Start of Block
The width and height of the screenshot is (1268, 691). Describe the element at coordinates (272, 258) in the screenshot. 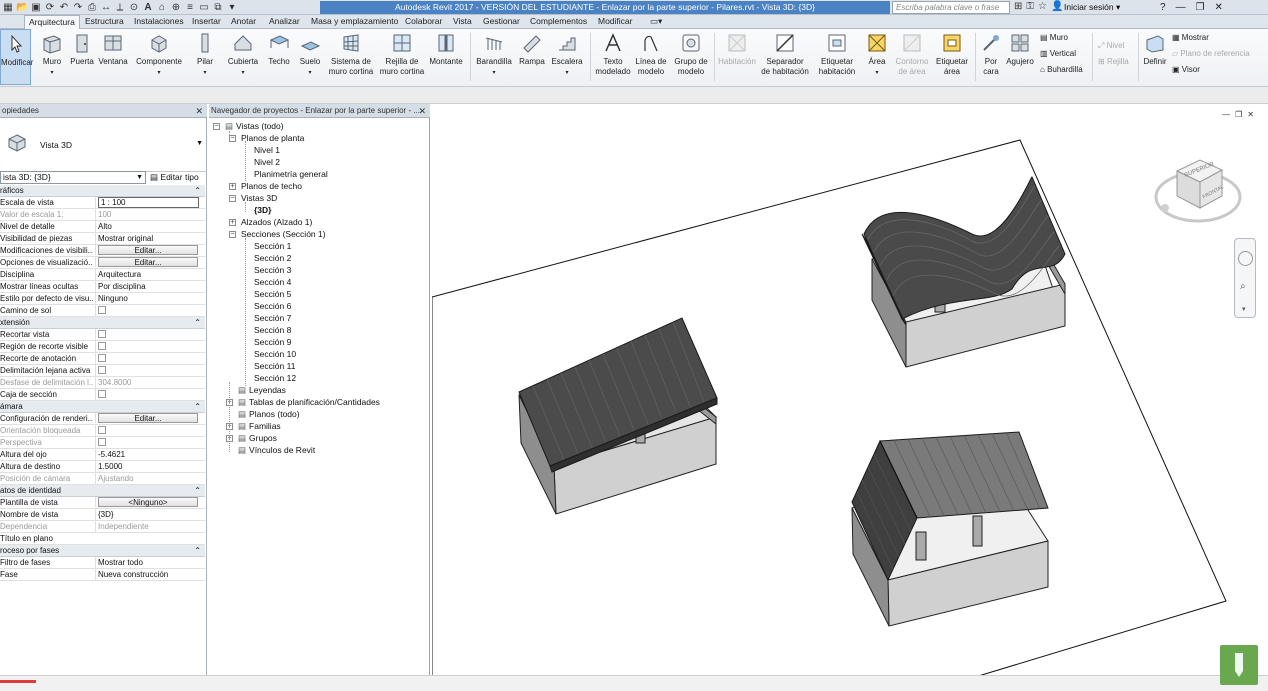

I see `tree-seccion-item: Sección 2` at that location.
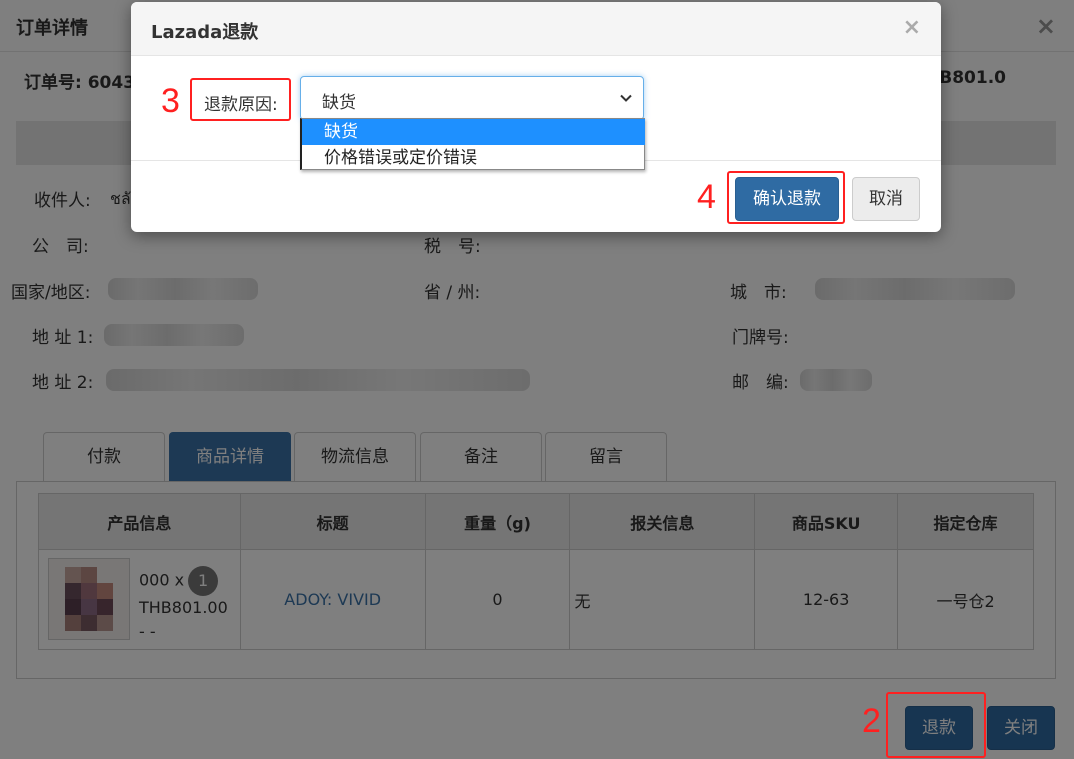  I want to click on chevron-down-icon, so click(626, 98).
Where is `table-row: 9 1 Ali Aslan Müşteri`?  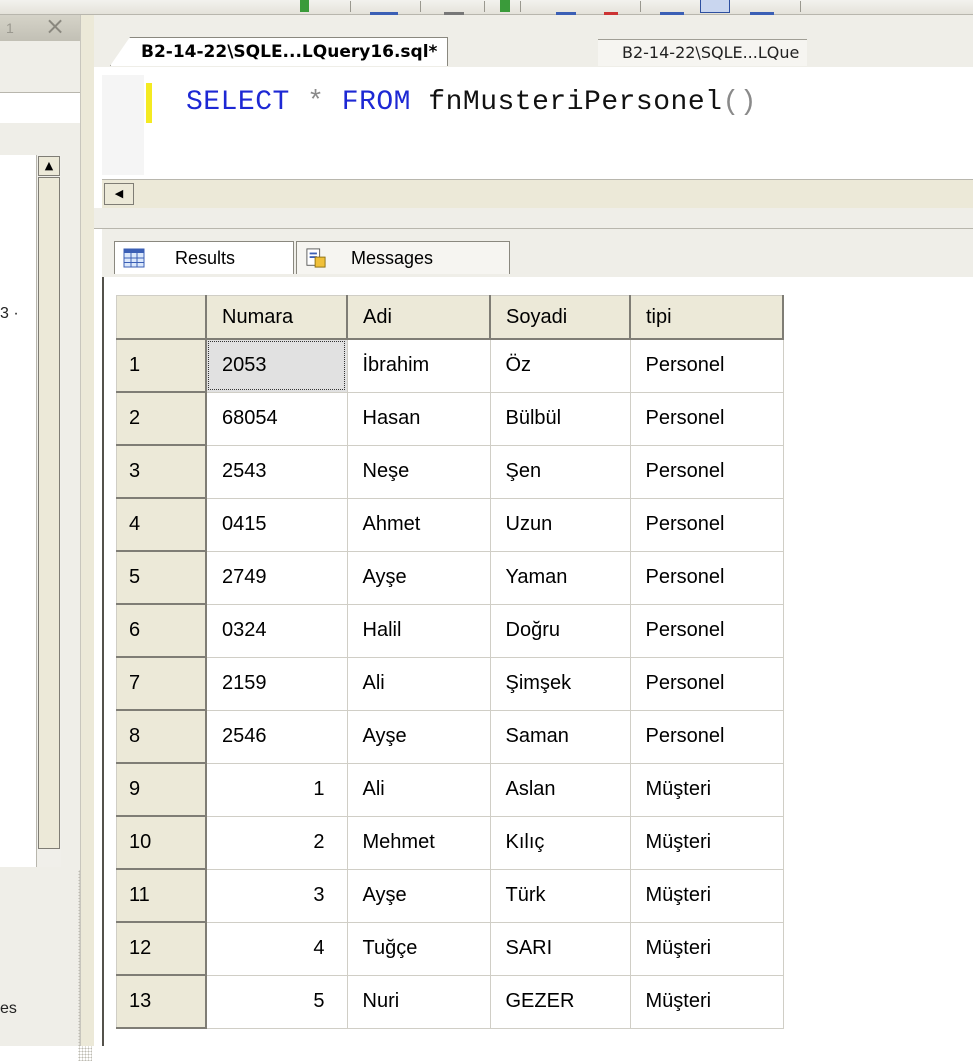 table-row: 9 1 Ali Aslan Müşteri is located at coordinates (450, 790).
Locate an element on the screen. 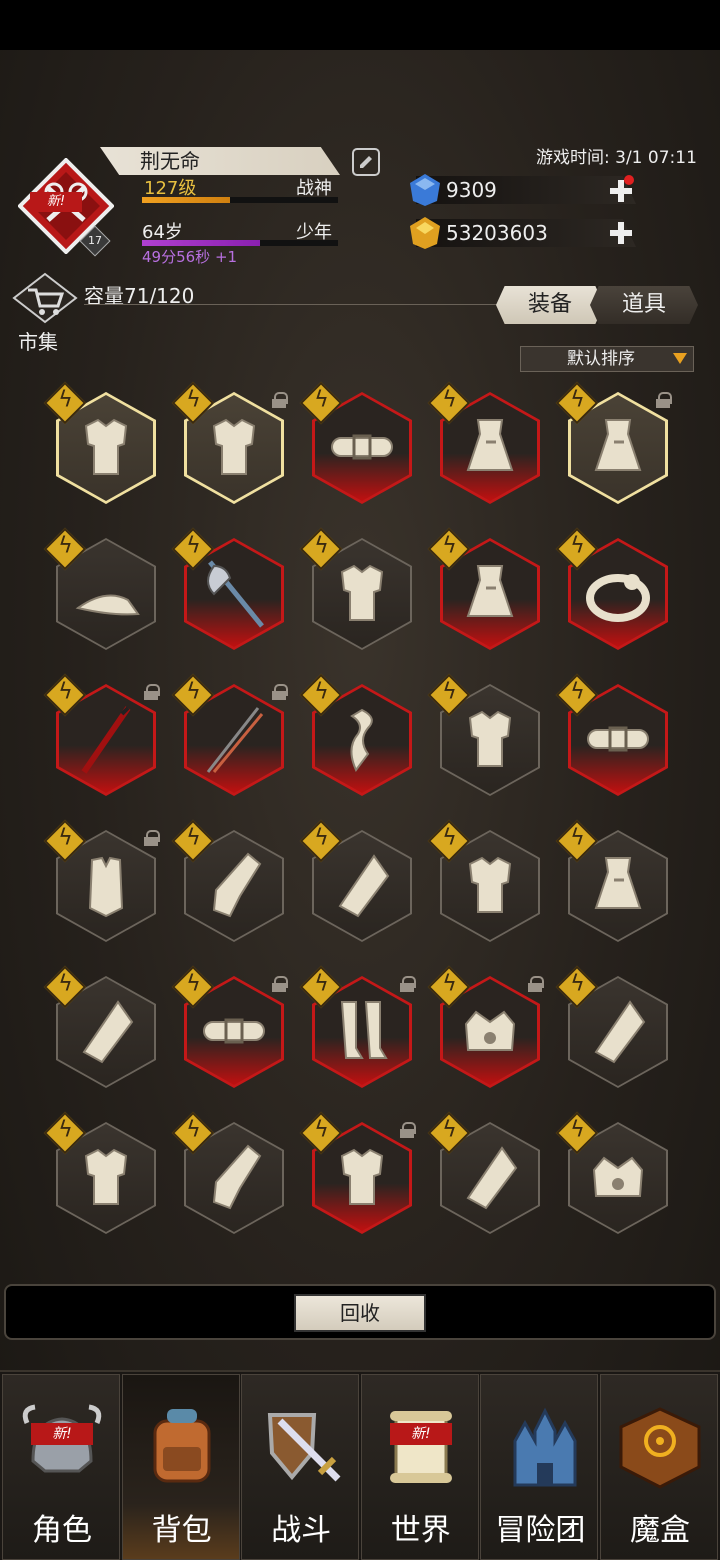  add-gold-button is located at coordinates (621, 233).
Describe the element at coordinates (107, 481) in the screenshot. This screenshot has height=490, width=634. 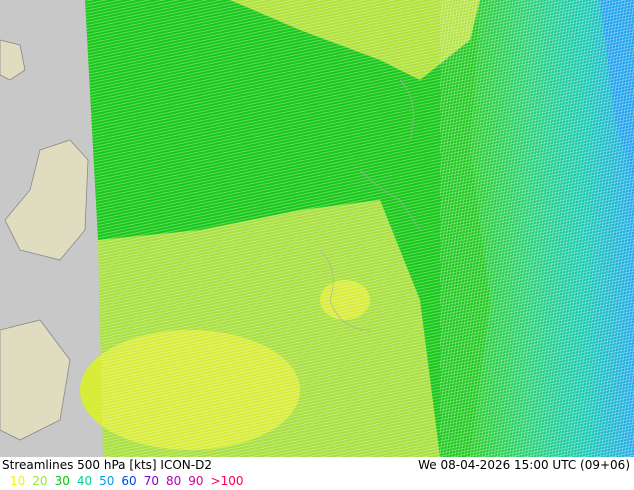
I see `legend-item: 50` at that location.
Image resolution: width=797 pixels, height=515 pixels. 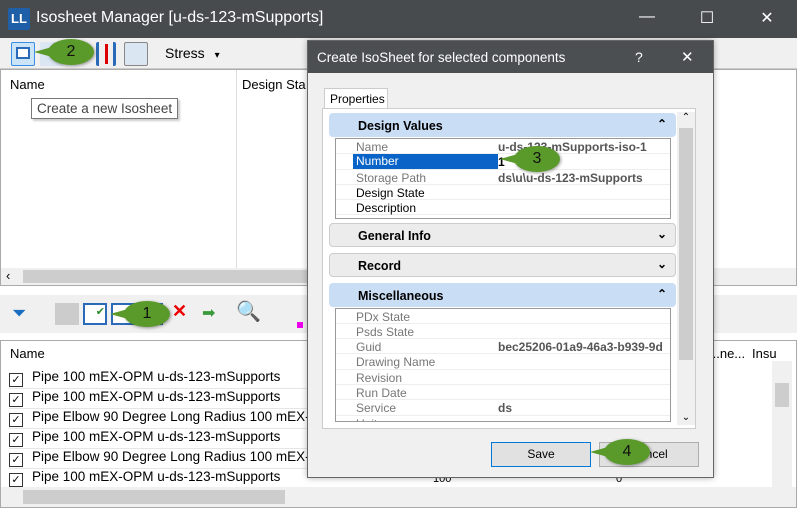 What do you see at coordinates (584, 178) in the screenshot?
I see `property-value: ds\u\u-ds-123-mSupports` at bounding box center [584, 178].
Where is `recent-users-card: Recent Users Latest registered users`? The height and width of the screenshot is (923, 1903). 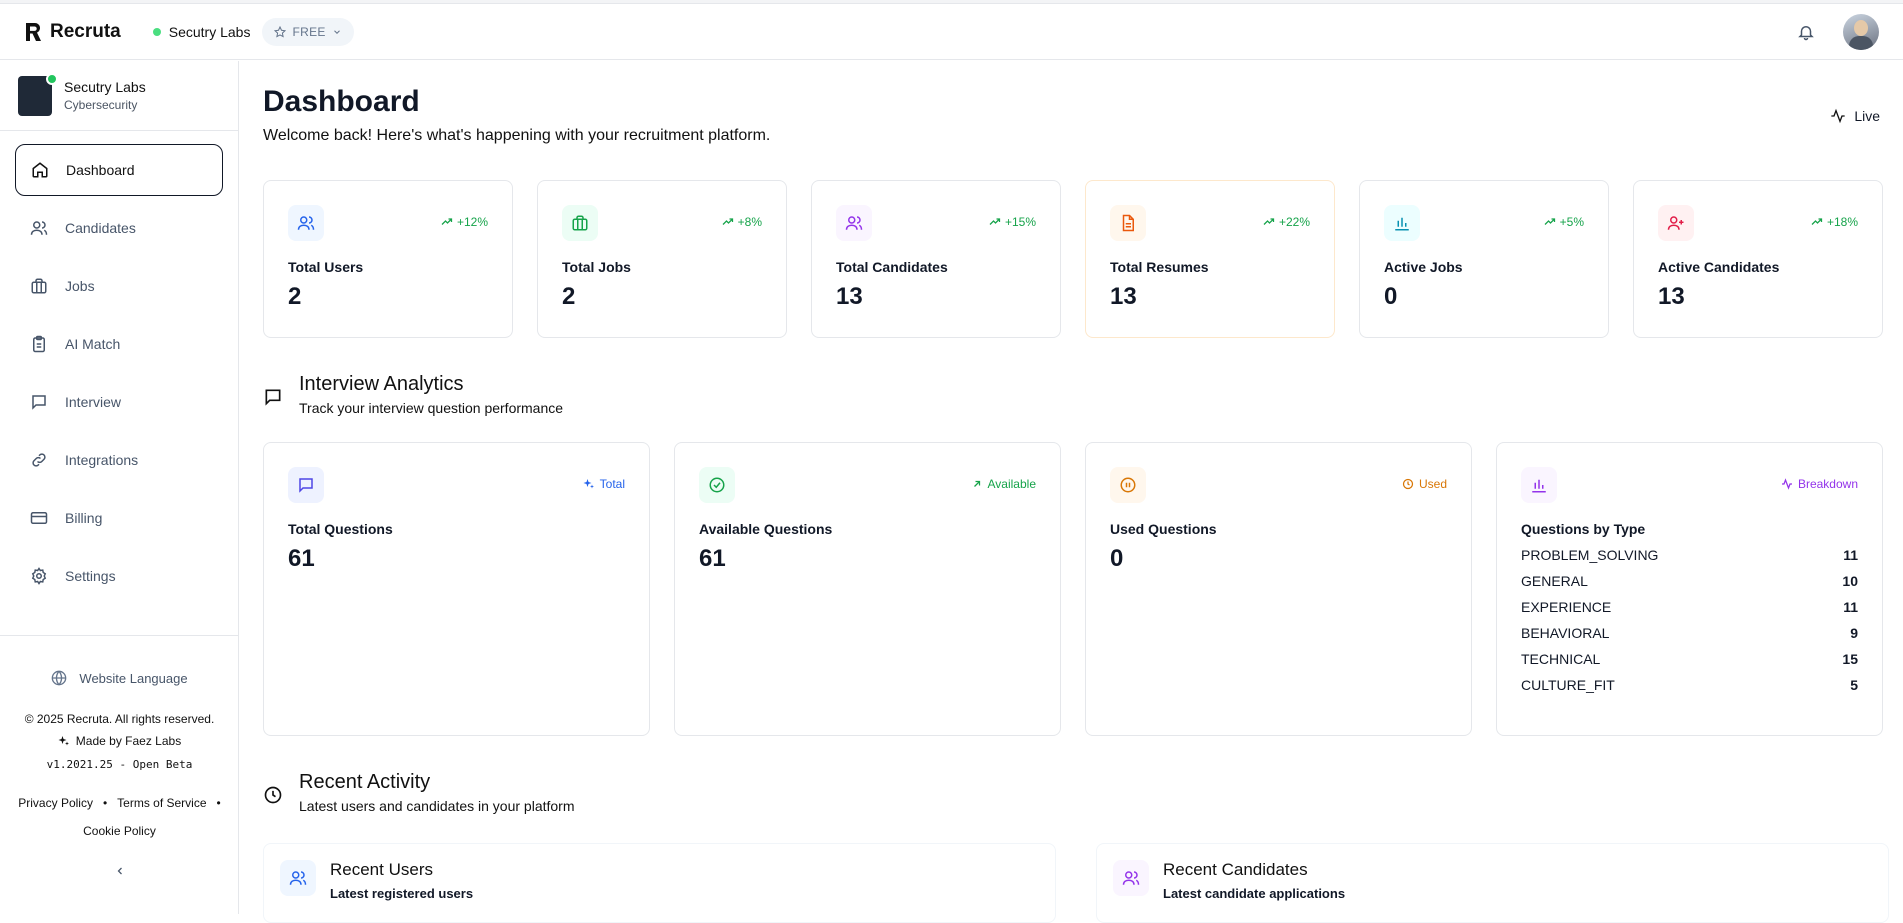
End of Block
Activity - Switch "screenshot" to "image" throughout the stretch from the start of the records through the line that contains "I want to click", keeping everything else the same and leaving the pictures out.

Written solution -
The width and height of the image is (1268, 691). Describe the element at coordinates (272, 258) in the image. 

I see `tree-seccion-item: Sección 2` at that location.
  I want to click on chevron-down-icon, so click(626, 98).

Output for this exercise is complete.